■ **EXERCISE REQUIREMENTS**
Return the listing exactly, please; no pictures.

■ **SUPPLIED DATA**
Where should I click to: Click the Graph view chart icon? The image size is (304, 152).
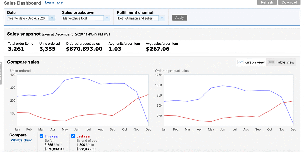pos(240,62)
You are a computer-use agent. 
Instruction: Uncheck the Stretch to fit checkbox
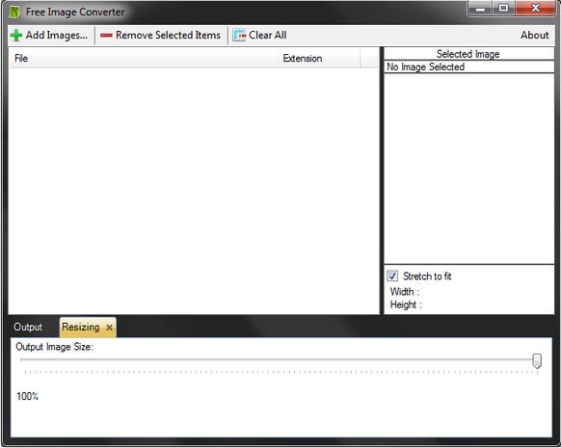pos(392,276)
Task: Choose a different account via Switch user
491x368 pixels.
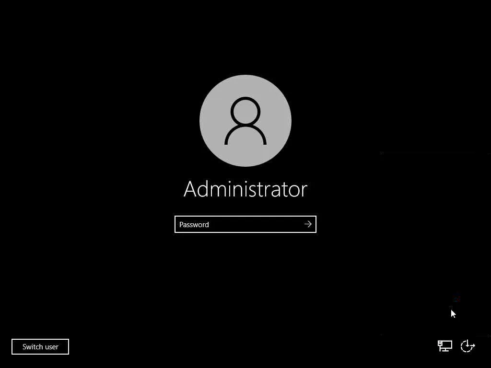Action: point(40,347)
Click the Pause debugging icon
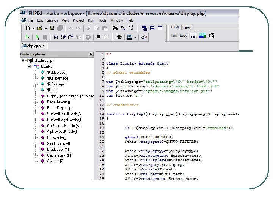This screenshot has height=205, width=273. [45, 37]

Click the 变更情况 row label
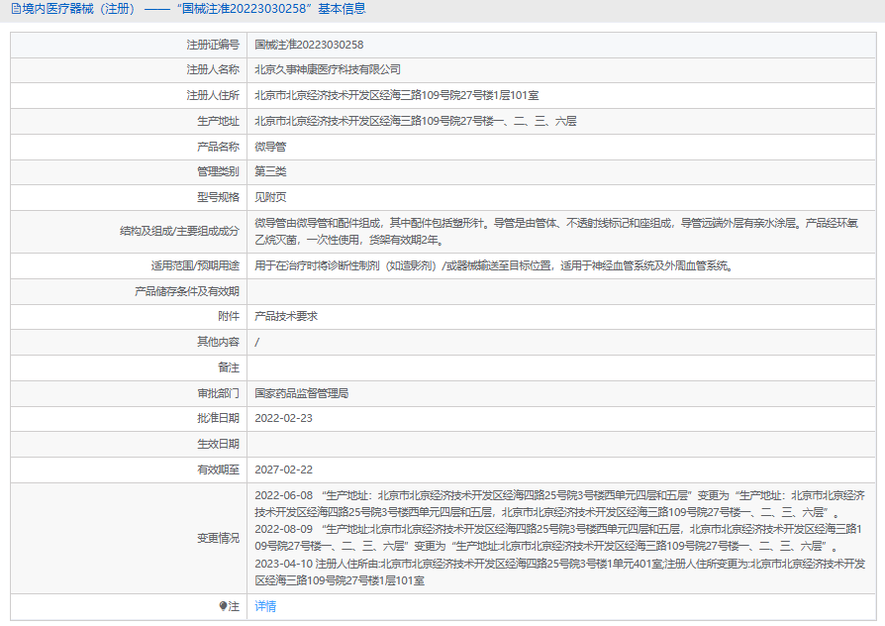(x=218, y=538)
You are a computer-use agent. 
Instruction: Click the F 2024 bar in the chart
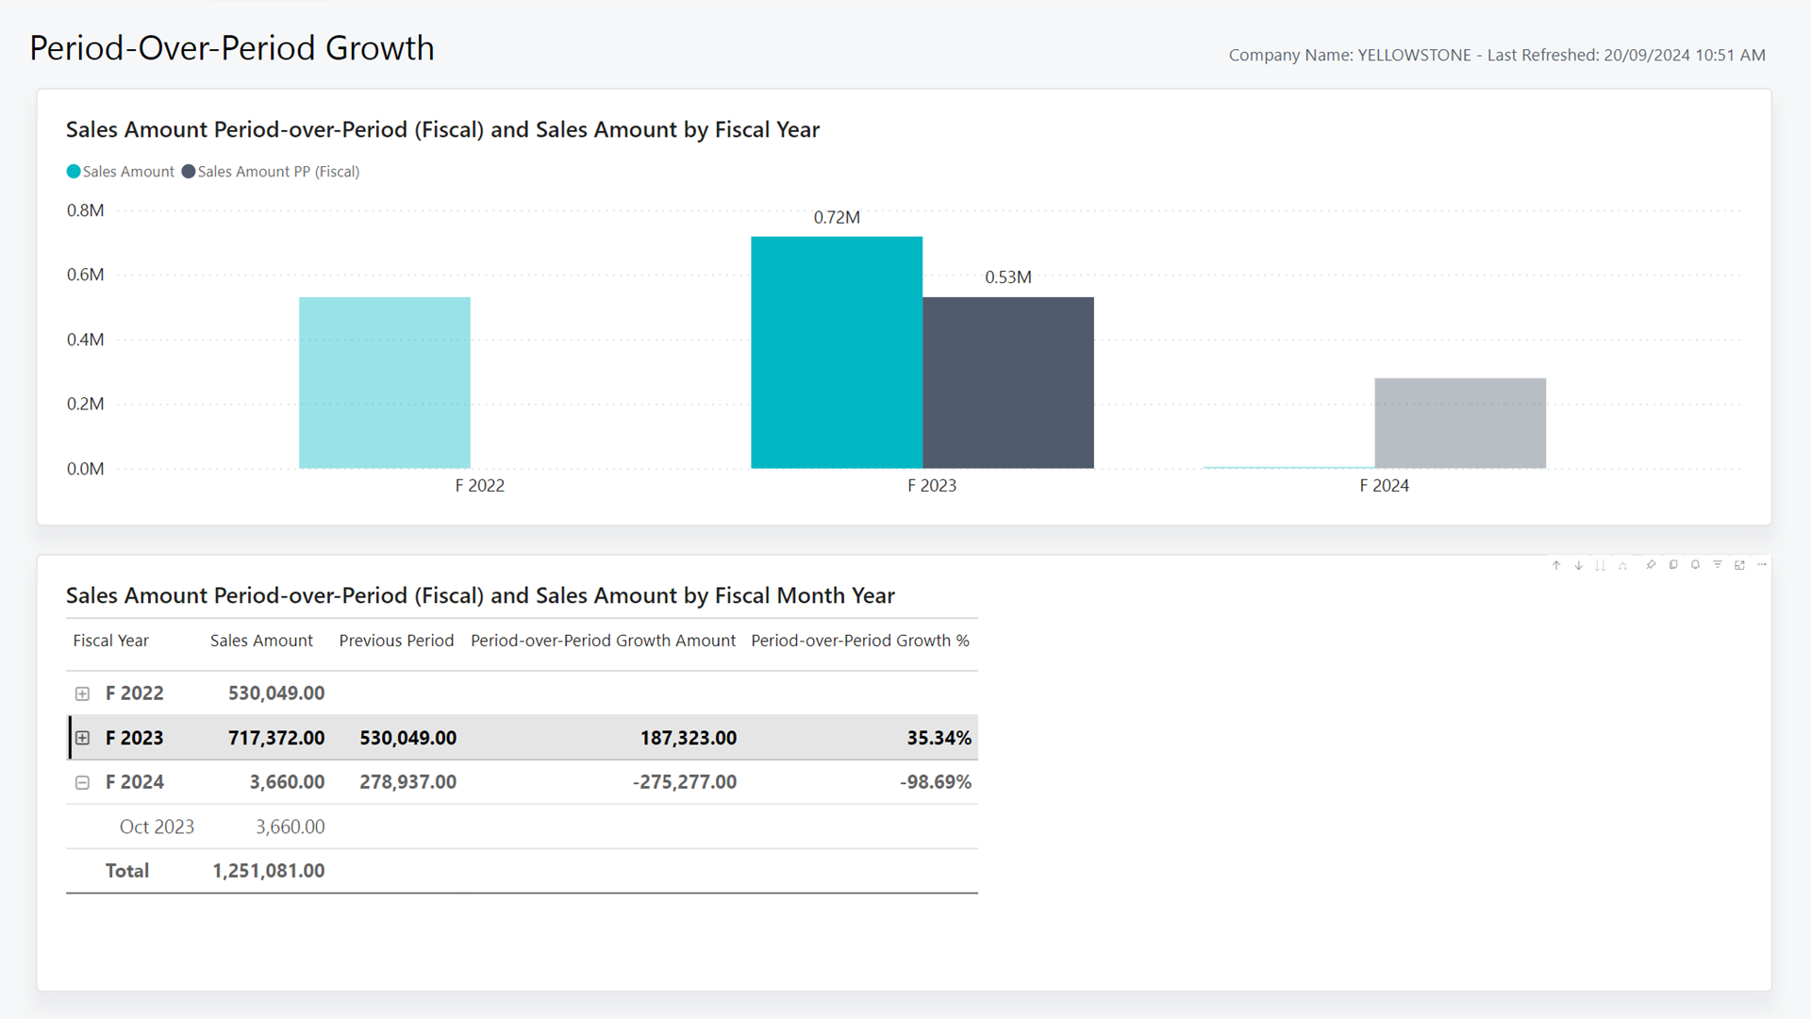1460,421
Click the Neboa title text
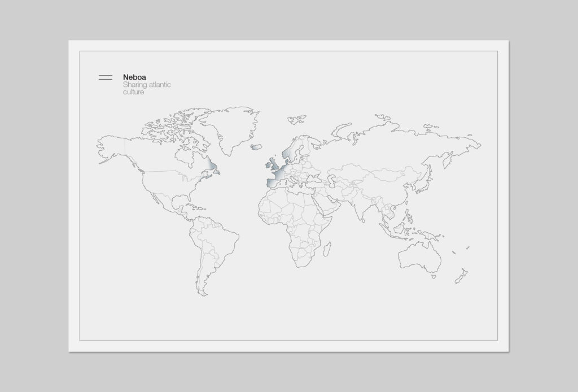Image resolution: width=578 pixels, height=392 pixels. [x=134, y=77]
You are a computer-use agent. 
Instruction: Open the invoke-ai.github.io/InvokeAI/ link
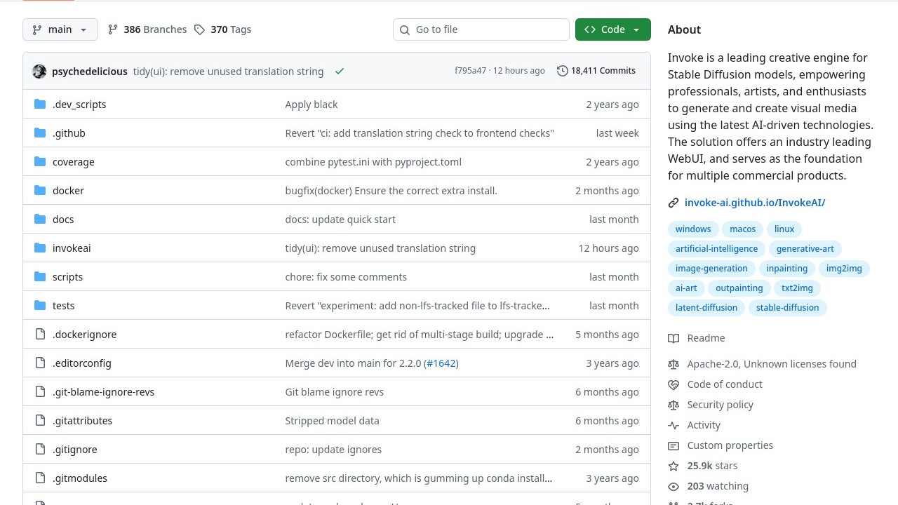(x=754, y=203)
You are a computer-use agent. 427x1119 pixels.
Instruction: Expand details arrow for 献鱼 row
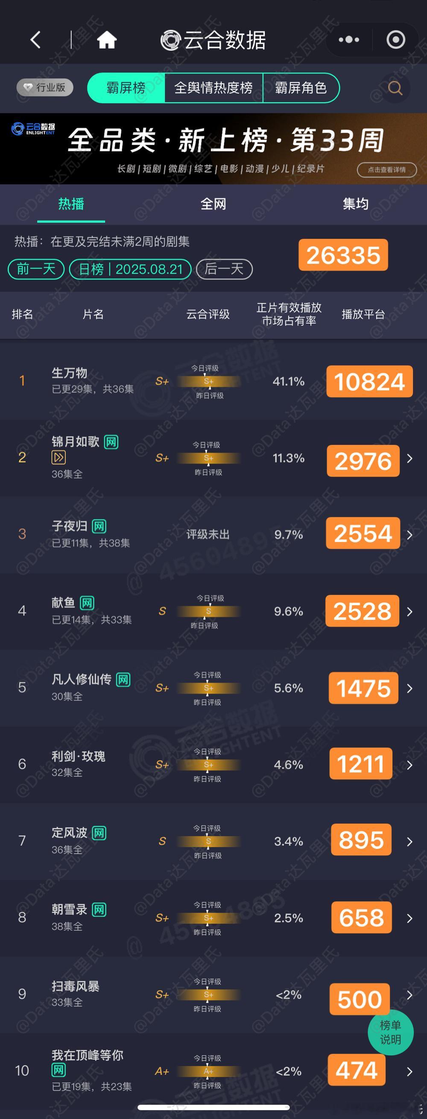point(409,612)
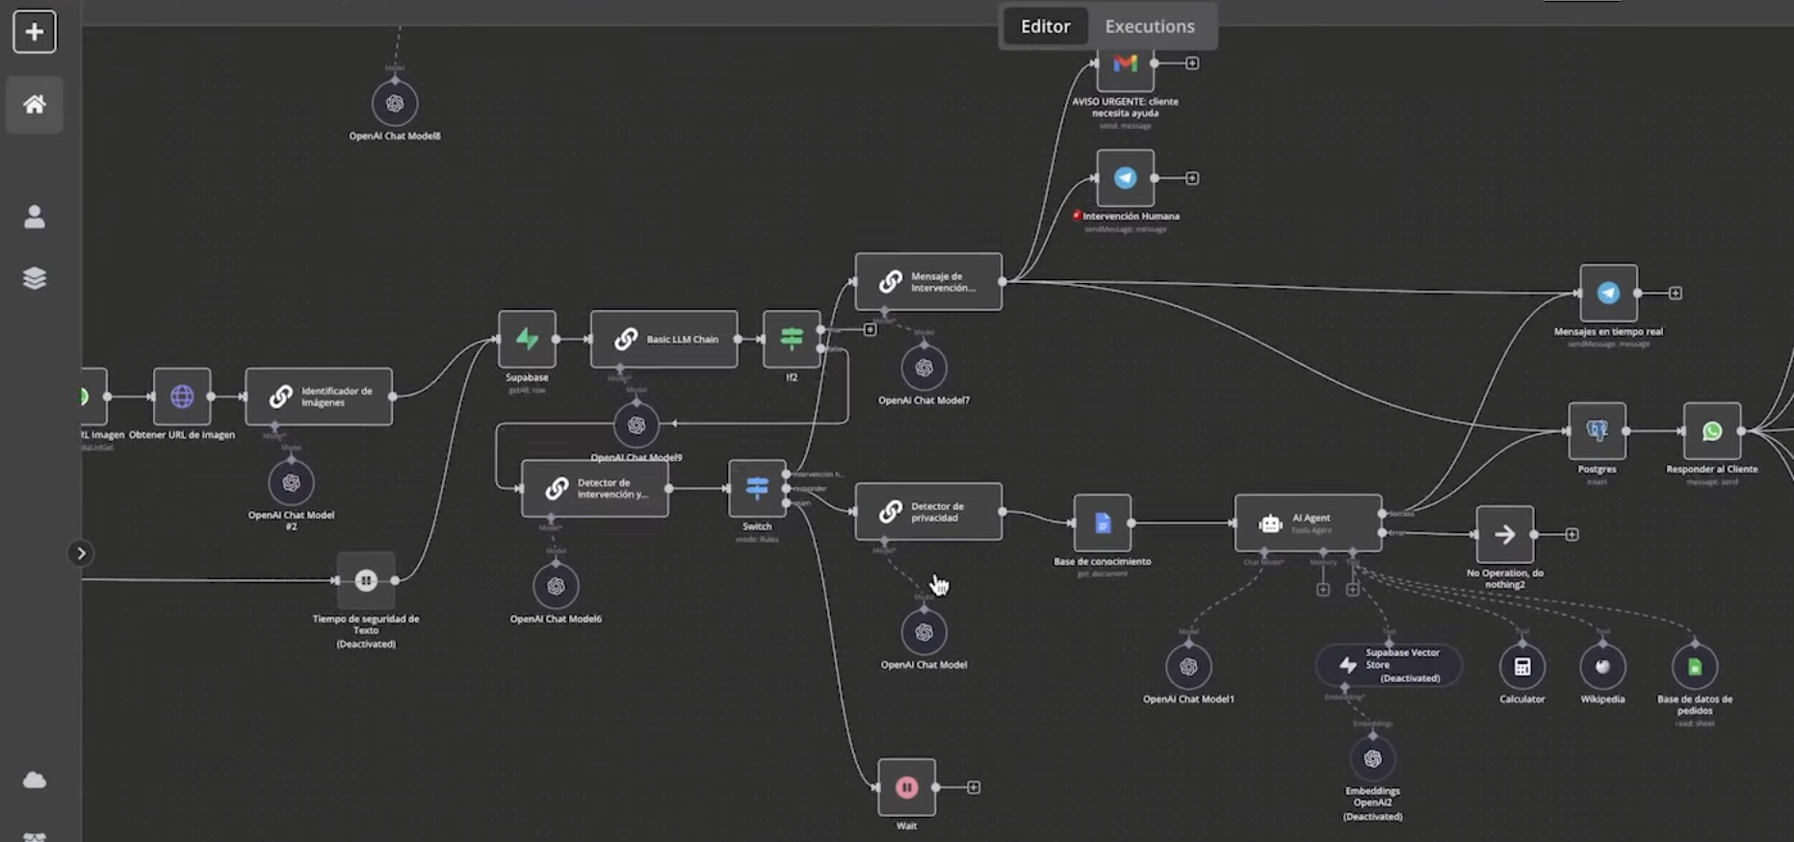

■ **TASK OUTPUT**
Where should I click to: Click the Graph view chart icon? The image size is (304, 152).
pos(240,62)
You are a computer-use agent. 
Instruction: Uncheck the Stretch to fit checkbox
pos(392,276)
Task: Choose a different account via Switch user
491x368 pixels.
Action: point(40,347)
Click the Pause debugging icon
This screenshot has height=205, width=273. [45, 37]

Click the 变更情况 row label
(x=218, y=538)
You are a computer-use agent. 
Instruction: Click the F 2024 bar in the chart
1460,421
Click the Neboa title text
Image resolution: width=578 pixels, height=392 pixels. [x=134, y=77]
You are a computer-use agent. 
Instruction: Open the invoke-ai.github.io/InvokeAI/ link
(x=754, y=203)
You are a computer-use agent. 427x1119 pixels.
Instruction: Expand details arrow for 献鱼 row
point(409,612)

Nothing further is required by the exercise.